Where does execution of a C++ program begin?
- The first #include
- The first function alphabetically
- int main()
- The last line of the file
Answer: int main(). int main() is the entry point — execution always starts there.
Which operator sends text to the screen with std::cout?
- << (insertion)
- >> (extraction)
- = (assignment)
- -> (arrow)
Answer: << (insertion). std::cout uses the << insertion operator to push text out to the screen.
Which operator reads keyboard input into a variable with std::cin?
- <<
- =
- >>
- &&
Answer: >>. std::cin uses the >> extraction operator to pull typed input into a variable.
What does 'return 0;' at the end of main() conventionally mean?
- The program failed
- The program finished successfully
- Print zero to screen
- Loop back to the start
Answer: The program finished successfully.
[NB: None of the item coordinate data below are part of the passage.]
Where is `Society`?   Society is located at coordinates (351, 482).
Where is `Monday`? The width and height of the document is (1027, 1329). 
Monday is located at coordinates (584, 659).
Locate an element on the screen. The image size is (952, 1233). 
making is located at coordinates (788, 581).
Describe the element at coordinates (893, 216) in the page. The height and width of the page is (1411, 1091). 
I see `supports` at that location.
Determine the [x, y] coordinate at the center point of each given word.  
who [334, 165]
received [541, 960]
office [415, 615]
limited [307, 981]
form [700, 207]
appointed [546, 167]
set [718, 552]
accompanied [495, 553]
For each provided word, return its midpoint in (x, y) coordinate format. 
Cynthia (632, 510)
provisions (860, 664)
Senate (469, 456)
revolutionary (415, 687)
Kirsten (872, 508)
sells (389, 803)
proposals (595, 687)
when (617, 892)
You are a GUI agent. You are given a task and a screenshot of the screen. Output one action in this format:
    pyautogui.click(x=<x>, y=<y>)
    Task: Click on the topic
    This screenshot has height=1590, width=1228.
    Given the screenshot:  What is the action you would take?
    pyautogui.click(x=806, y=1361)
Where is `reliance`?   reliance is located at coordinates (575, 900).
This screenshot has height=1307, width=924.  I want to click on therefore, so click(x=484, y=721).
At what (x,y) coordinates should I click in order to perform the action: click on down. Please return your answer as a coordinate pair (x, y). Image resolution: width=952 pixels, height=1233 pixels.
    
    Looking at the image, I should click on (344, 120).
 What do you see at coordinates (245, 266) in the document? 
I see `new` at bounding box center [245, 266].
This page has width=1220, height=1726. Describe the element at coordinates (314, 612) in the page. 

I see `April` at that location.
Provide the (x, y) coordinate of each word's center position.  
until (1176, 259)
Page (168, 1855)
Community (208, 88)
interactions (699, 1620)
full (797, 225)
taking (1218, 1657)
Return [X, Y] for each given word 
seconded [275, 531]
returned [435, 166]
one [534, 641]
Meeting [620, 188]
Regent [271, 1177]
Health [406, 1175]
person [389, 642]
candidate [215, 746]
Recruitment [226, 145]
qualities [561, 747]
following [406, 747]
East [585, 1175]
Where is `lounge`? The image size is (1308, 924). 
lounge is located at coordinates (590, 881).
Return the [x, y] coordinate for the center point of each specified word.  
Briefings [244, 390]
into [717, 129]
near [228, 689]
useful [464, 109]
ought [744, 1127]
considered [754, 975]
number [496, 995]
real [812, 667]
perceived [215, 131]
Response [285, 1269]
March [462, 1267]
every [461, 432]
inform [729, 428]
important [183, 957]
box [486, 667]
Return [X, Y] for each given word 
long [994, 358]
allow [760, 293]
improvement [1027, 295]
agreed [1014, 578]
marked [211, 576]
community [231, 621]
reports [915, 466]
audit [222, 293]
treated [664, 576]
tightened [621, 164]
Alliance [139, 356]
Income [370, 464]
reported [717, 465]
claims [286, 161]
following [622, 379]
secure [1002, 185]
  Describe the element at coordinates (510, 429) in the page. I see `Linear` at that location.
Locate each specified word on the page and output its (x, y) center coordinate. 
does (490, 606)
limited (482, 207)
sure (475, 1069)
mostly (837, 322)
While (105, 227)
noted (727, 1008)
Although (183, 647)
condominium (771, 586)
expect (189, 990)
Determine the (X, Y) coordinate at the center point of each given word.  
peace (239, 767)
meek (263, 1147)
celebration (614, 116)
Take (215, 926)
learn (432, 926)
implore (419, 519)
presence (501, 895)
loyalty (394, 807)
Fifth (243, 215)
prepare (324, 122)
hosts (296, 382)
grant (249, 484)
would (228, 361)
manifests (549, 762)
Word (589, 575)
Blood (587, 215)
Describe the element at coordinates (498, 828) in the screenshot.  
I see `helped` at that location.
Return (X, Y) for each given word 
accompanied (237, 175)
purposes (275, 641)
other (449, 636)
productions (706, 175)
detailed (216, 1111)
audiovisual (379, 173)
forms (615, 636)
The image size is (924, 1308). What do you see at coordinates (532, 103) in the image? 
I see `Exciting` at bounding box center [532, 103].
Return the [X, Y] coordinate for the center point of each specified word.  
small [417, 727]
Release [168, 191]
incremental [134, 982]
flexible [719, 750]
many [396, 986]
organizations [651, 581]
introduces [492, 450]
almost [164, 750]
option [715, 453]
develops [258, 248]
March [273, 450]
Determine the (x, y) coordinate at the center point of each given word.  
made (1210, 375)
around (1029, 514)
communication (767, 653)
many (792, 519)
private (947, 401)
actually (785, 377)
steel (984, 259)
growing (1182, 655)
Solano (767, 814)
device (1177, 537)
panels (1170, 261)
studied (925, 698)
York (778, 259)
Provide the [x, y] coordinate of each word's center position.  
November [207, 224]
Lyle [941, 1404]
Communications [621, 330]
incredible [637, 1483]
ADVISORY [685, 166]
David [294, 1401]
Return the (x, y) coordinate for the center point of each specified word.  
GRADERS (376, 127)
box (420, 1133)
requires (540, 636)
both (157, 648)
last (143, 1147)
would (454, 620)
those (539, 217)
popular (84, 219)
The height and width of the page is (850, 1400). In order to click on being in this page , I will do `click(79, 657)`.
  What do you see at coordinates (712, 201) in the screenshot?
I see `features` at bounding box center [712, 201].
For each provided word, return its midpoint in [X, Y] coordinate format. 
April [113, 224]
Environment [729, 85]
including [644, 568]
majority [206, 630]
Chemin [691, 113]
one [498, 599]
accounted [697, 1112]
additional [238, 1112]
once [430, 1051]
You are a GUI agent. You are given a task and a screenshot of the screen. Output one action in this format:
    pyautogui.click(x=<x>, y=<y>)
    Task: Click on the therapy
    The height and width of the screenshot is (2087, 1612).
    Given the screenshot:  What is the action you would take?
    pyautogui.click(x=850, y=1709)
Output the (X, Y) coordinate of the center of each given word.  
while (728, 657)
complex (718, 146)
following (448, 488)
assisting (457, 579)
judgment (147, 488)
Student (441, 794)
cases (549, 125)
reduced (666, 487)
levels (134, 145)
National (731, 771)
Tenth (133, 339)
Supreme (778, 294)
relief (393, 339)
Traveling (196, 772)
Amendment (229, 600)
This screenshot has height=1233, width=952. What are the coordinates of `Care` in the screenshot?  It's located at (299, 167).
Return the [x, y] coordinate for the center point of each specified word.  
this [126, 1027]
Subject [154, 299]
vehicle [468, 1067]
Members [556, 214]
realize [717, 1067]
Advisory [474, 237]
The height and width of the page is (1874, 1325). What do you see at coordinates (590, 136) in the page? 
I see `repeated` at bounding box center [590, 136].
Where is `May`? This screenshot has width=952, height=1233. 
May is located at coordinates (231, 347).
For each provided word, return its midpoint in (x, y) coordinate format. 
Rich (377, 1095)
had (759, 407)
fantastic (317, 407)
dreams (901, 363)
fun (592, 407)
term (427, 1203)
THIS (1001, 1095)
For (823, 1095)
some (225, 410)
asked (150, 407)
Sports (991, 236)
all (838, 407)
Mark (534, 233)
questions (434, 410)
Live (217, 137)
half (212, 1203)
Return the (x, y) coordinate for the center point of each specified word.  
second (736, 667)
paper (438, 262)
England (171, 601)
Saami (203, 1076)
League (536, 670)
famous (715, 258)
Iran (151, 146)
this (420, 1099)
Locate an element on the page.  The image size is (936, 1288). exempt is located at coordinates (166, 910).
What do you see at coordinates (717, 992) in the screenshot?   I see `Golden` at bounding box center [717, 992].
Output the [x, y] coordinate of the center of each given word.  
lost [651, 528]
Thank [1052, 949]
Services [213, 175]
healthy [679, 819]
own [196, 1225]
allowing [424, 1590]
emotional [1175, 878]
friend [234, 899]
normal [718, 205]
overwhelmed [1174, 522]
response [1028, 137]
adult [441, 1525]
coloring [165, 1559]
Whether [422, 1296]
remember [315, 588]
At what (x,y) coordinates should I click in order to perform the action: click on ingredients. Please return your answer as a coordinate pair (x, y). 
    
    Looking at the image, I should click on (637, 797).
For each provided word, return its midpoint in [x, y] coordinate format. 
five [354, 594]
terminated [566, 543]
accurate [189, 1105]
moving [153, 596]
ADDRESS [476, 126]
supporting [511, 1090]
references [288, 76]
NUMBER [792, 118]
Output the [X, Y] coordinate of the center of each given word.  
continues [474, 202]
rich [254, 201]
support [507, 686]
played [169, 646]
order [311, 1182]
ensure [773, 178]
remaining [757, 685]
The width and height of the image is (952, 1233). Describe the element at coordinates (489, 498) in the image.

By convention 0 means the program finished successfully; non-zero signals an error.
What does std::endl do?
- Ends the program
- Deletes the last character
- Ends the current line (like pressing Enter)
- Empties the variable
Answer: Ends the current line (like pressing Enter). std::endl ends the current line, like pressing Enter.
Why must you write std:: before cout (without 'using namespace std;')?
- std:: makes it run faster
- cout lives in the std namespace
- It is required punctuation for every word
- It changes cout to uppercase
Answer: cout lives in the std namespace. cout lives inside the standard library's std namespace, so its full name is std::cout.
What marks the end of a statement in C++?
- A new line
- A semicolon ;
- A period .
- A closing brace }
Answer: A semicolon ;. C++ ignores line breaks; the semicolon marks where one statement ends.
Which is a correct single-line comment in C++?
- # a note
- // a note
- <!-- a note -->
- ** a note
Answer: // a note. // begins a single-line comment; everything after it on the line is ignored.
What command compiles main.cpp into a program called app with g++?
- g++ main.cpp -o app
- run main.cpp app
- g++ app -o main.cpp
- compile main.cpp app
Answer: g++ main.cpp -o app. g++ main.cpp -o app compiles main.cpp; the -o flag names the output 'app'.